- _Texte de lecture_:
Il y a longtemps, lors d’un calme printemps, j’ai dévoré L’amour au temps du choléra où Garcia Marquez raconte ce que la longue durée fait d’un amour qu’on avait cru éternel.
En cet autre printemps, l’information au temps du corona, sonne comme un avatar: une ère qu’on croyait éternelle bousculée par un ouragan imprévu.
Ma génération, celle des « boomers », tellement brocardée aujourd’hui, a imaginé que l’époque s’était arrêtée pour elle: fin des dictatures en pays développé, progrès apportant la prospérité et la démocratie, technologies nous affranchissant de bien des contraintes, liberté des consciences et des sexes. En quelques semaines tout a basculé. Le monde connu s’est changé en univers étranger, la science s’est heurtée au mur de l’obscurité, la famine guette désormais les endroits de la planète qui en étaient presque débarrassés, tout est devenu menace, au point que l’on ne peut même plus pratiquer l’un des plus vieux réflexes du monde, serrer dans ses bras ses enfants ou petits-enfants.
Pour la journaliste que je suis, le vertige est radical. On savait bien que l’information fiable était déjà menacée, que l’image diffusée partout, tout le temps, faisait de l’ombre à la distance et à la réflexion; qu’Internet et les réseaux sociaux menaçaient le sérieux des nouvelles de qualité; mais on se disait que la raison était la plus forte et que le public, mieux averti, saurait faire le tri.
Or, notre société a chaviré en quelques heures, quelques jours, emportant même les plus sages. Nous nous sommes retrouvés, hypnotisés, devant les bulletins de santé du soir, où le décompte des morts et des patients en réanimation est devenu notre quotidien; nous sommes devenus incollables sur la vie des soignants dans les couloirs de réanimation; imbattables sur les masques, les respirateurs, ou la différence entre tests PCR et tests sérologiques; mais surtout nous avons été proches du pugilat entre partisans et adversaires de l’hydroxychloroquine et de l’étrange professeur Raoult, son promoteur. Nous nous sommes mués en experts que nous ne sommes pas, ayant un avis définitif sur tout, alimentés par des réseaux sociaux déchaînés.

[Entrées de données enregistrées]
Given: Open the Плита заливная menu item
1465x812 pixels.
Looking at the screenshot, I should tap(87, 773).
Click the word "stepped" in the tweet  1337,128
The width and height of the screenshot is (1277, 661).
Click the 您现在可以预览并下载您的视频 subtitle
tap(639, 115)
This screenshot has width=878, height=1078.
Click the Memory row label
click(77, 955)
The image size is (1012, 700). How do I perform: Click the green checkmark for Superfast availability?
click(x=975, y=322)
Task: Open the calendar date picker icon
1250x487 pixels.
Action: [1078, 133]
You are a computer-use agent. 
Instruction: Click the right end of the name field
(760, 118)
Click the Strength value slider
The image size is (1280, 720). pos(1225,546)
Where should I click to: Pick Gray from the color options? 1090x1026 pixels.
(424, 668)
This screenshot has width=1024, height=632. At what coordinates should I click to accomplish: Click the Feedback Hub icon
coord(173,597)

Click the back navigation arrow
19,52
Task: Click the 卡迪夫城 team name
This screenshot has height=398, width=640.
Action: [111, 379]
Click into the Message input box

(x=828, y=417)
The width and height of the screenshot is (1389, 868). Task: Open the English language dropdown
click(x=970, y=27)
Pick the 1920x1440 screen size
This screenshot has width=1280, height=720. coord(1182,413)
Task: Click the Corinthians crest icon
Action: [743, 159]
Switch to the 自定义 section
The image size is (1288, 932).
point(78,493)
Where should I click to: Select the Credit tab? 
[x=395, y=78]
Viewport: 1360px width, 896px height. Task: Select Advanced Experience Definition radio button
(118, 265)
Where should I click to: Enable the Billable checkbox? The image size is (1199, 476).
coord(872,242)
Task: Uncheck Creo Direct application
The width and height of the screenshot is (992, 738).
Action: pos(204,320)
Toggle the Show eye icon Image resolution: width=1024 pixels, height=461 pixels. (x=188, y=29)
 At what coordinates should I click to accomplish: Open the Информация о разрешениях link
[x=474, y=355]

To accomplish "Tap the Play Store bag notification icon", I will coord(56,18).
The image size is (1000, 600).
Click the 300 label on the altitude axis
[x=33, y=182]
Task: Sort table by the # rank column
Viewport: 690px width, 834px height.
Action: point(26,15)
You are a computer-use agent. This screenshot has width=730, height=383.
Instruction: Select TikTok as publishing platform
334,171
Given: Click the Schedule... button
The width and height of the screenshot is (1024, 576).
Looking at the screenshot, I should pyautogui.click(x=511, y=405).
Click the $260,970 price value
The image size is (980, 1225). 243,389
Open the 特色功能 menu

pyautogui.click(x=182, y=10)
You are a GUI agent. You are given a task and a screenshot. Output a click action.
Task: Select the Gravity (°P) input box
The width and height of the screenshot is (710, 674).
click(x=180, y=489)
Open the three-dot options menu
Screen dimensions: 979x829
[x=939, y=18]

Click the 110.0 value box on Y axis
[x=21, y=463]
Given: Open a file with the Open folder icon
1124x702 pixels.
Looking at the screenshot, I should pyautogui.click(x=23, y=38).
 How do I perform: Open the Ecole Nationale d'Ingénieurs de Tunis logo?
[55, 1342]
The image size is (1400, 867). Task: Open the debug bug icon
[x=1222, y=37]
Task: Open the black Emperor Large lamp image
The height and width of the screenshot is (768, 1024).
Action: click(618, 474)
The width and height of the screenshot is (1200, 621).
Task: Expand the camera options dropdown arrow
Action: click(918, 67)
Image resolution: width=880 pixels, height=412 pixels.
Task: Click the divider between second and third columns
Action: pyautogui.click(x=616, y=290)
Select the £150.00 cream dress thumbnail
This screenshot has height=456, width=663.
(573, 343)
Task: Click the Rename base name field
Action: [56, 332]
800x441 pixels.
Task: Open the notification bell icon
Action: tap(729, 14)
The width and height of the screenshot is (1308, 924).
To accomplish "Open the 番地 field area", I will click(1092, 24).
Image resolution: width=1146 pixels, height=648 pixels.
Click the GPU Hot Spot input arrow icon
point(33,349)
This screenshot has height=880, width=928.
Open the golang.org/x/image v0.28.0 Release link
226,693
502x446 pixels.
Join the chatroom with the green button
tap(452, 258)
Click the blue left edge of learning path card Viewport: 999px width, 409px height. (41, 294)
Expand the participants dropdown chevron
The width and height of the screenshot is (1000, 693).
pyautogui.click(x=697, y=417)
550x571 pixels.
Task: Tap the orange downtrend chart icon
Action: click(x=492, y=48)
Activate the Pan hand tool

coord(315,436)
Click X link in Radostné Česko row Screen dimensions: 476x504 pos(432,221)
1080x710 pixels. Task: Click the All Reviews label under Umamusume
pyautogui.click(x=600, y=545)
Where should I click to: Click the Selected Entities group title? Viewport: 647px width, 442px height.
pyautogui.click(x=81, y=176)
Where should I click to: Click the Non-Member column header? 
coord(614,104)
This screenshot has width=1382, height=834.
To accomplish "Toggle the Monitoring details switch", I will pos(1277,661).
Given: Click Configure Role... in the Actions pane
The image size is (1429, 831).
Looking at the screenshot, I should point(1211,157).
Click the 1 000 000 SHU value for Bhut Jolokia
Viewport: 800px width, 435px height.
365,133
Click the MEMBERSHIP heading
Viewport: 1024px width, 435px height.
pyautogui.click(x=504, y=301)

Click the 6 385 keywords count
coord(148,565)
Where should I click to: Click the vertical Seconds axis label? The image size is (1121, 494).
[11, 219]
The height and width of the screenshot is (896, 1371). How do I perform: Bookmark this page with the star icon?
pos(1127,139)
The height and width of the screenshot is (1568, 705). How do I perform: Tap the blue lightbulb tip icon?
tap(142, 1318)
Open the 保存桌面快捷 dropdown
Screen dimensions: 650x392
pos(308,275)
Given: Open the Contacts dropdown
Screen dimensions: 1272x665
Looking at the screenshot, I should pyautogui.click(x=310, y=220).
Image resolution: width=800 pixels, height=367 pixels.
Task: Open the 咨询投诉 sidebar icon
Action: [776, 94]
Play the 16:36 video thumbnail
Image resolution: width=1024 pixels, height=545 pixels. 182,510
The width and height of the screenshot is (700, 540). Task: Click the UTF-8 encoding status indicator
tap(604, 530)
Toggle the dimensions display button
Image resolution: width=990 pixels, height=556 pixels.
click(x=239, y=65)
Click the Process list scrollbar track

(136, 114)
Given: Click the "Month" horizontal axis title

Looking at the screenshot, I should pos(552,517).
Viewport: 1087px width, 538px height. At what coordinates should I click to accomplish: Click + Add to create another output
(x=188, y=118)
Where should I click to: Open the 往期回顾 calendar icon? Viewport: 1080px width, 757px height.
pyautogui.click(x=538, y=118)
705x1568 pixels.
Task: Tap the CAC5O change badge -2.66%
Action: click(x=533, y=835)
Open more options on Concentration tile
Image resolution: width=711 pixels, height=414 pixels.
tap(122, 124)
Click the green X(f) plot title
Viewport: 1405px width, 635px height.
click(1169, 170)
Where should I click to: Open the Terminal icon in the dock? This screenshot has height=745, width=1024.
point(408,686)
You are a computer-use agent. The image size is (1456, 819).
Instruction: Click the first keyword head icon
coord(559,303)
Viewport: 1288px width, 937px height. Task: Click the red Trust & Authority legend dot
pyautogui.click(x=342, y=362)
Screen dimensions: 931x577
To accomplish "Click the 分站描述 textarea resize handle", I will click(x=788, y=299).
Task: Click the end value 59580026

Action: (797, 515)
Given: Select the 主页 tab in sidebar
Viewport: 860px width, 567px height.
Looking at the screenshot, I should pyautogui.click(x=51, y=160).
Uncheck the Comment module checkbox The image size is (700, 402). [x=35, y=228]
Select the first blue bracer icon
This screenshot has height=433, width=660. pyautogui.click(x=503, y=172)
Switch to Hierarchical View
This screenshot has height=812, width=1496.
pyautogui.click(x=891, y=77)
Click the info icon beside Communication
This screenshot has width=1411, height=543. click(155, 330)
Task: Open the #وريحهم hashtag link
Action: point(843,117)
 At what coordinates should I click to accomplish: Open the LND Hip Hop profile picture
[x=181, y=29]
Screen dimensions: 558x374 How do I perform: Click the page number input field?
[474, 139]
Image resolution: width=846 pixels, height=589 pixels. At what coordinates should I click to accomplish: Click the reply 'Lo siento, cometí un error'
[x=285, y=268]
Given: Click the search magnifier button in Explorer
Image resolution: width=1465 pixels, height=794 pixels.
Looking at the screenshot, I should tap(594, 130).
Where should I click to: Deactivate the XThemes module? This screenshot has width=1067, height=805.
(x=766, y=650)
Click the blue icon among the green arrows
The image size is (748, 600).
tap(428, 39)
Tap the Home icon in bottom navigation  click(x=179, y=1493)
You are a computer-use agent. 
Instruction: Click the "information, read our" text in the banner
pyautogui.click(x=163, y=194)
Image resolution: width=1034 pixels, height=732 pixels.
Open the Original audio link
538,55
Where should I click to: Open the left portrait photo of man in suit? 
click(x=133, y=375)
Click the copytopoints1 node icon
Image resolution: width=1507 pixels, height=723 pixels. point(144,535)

- _Consigne_: Indiquez, s'il vous plaît, le titre du roman de Garcia Marquez cité au début du texte de lecture.

- _Corrigé_: L'amour au temps du choléra.